L'objectif prioritaire de la mise en oeuvre du projet de loi et de l'accord politique est d'assurer le respect des engagements qu'ils englobent. Il est essentiel que les engagements et les travaux conjoints définis dans l'accord politique soient exécutés rapidement. Il est vrai que la création d'un tribunal juste et indépendant qui peut prendre des décisions exécutoires dépasse de loin ce qui a été fait jusqu'ici. Or, ce qu'il faut maintenant se demander, c'est si le projet de loi va être mis en oeuvre.
Nous savons que le Parlement a un rôle à jouer. Au bout du compte, en tant que premières nations, la question de savoir quel gouvernement va se charger de la mise en application du projet de loi nous importe peu. L'essentiel, c'est qu'il le soit, en raison de tout le travail qui a été mené et parce qu'il va beaucoup plus loin que toute autre démarche entreprise dans le passé.
Merci beaucoup.
Merci, monsieur Simon.
Nous allons maintenant céder la parole au représentant du Secrétariat de la nation algonquine. Allons-nous entendre un ou deux témoins?
[Français]
Bonjour, membres du comité. Nous sommes heureux d'être parmi vous pour parler du projet de loi C-30. Puisque le temps presse, nous déposerons notre document complet et présenterons un résumé.
Le Secrétariat de la nation algonquine (SNA) est un conseil tribal qui représente trois premières nations algonquines dont les territoires se situent dans le nord-ouest du Québec et le nord-est de l'Ontario. Je parle des premières nations du Lac Barrière, de Timiskaming et de Wolf Lake. Chacun de nos membres vit des situations factuelles différentes et a une variété de réclamations potentielles selon la politique des revendications particulières. Aucun de nos membres n'a signé de traité de cession territoriale, ce qui signifie que nous possédons toujours le titre autochtone de notre territoire traditionnel. C'est donc le fondement d'une réclamation globale.
Le comité veut savoir si le projet de loi abordera effectivement le présent conflit d'intérêts qui existe dans la politique actuelle, et s'il est préférable au statu quo. Le comité veut aussi savoir si les propositions du gouvernement fédéral répondront adéquatement aux arrérages de plus de 800 réclamations.
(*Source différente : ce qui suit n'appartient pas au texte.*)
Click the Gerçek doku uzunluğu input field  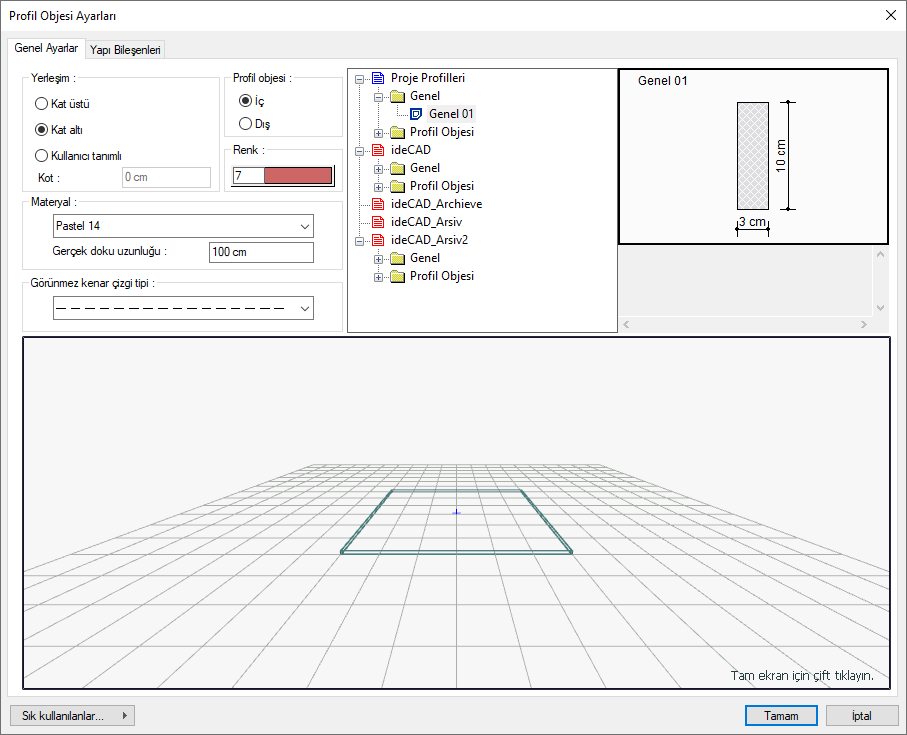pos(261,252)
De façon générale, si le projet de loi est adopté, il représentera une amélioration; mais il y a quand même un bon nombre d'enjeux fondamentaux qui laissent des doutes et des soucis tenaces. Nous voulons donner au comité des exemples de faits vécus depuis la mise sur pied du plan La justice, enfin qui montrent qu'il faut apporter des modifications. Nous appuyons fortement les amendements au projet de loi C-30 que l'Assemblée des Premières Nations du Québec et du Labrador avait recommandés à votre comité le 10 mars dernier. Nos membres sont directement touchés par la définition proposée de ce qui est ou non une réclamation admissible, et nous voulons insister sur l'importance de ces amendements proposés. Notre document complet donne les détails.
L'un des objectifs de la réforme sur les revendications particulières était d'éliminer les conflits d'intérêts fédéraux. Malgré sa culpabilité, le fédéral contrôle la politique, le processus et le financement. Le projet de loi C-30 touche en partie ce sujet par la création d'un tribunal pour entendre certains genres de réclamations.
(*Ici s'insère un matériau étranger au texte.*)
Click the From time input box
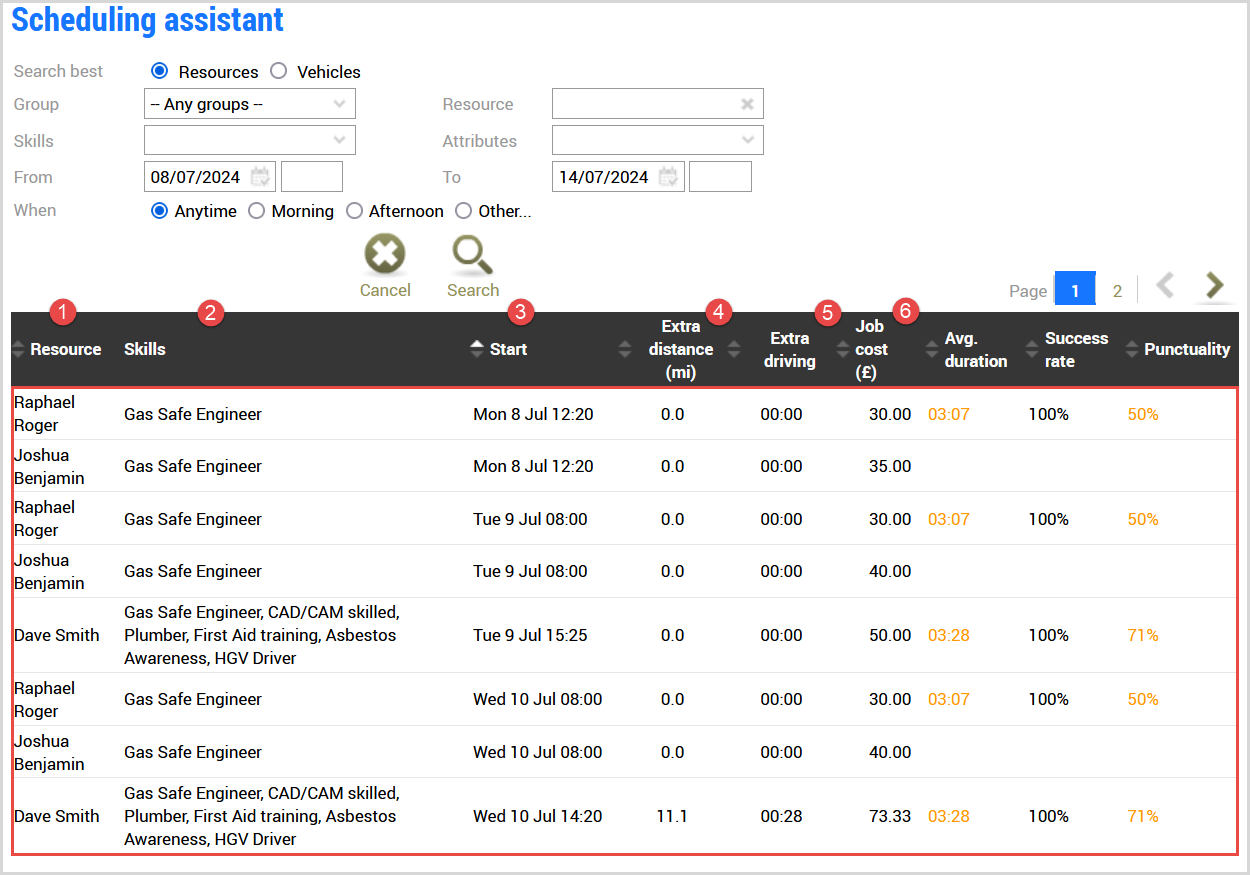The height and width of the screenshot is (875, 1250). [312, 177]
Cependant, les réclamations demeureront sujettes à des conflits d'intérêts fédéraux avant même la réception de la soumission des revendications par le gouvernement fédéral, et ce, au cours des six prochaines années. Les plus importantes réclamations seront sujettes à des conflits d'intérêts tout au long du processus.
Comme nous l'avons expliqué dans notre document, ces conflits d'intérêts sont réels et ont des répercussions directes sur la gestion de nos réclamations. Indépendamment des bienfaits du tribunal, nous demeurons très préoccupés par la possibilité d'abus et le manque de responsabilités dès le processus de réclamations. Nous nous basons sur la manière dont les réclamations des premières nations Wolf Lake et Timiskaming ont été traitées depuis l'annonce de l'initiative La justice, enfin.
[Traduction]
Dans le cas des deux premières nations, en juin 2007, le gouvernement fédéral a agi de manière unilatérale et arbitraire quand il a modifié, sans consultation ni consentement, la formule adoptée d'un commun accord pour régler les revendications de nos membres.
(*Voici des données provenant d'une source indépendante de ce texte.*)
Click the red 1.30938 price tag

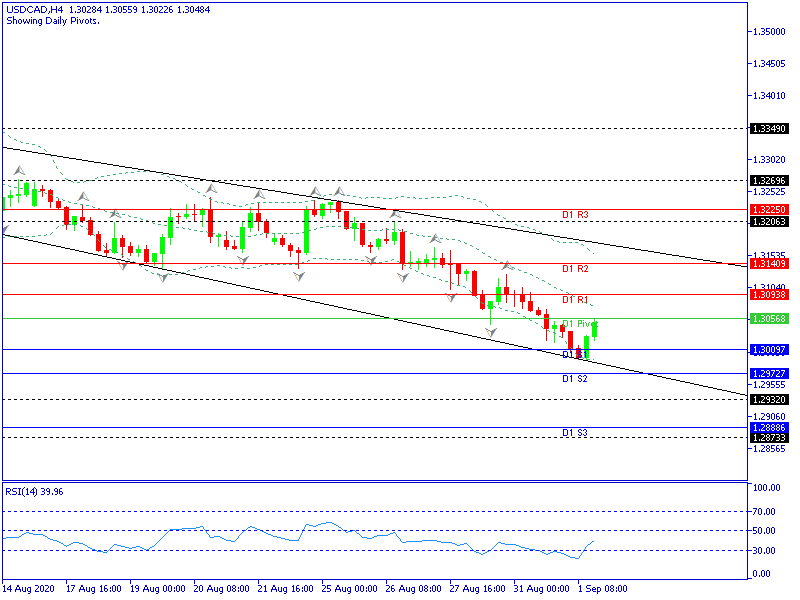(768, 295)
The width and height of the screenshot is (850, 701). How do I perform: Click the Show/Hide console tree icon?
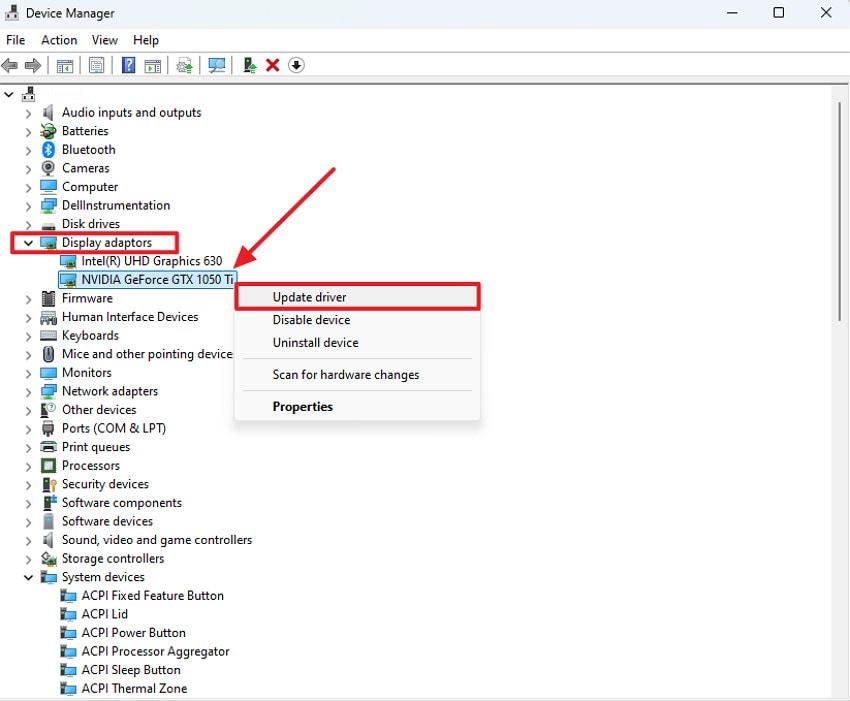click(64, 65)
Pour la première nation de Wolf Lake, cela a entraîné le retrait de ses revendications du processus d'examen de la commission et l'arrêt de ses travaux. Résultat: nous n'aurons accès à aucune tribune si le projet de loi C-30 n'est pas adopté. Pour la première nation Timiskaming, cela a provoqué la rupture apparente d'une entente qui avait fait l'objet d'une résolution du conseil de bande. Dans les deux cas, les actions du gouvernement fédéral ont eu pour effet de miner les efforts déployés par nos membres pour régler leurs revendications, et d'ébranler notre confiance dans le processus.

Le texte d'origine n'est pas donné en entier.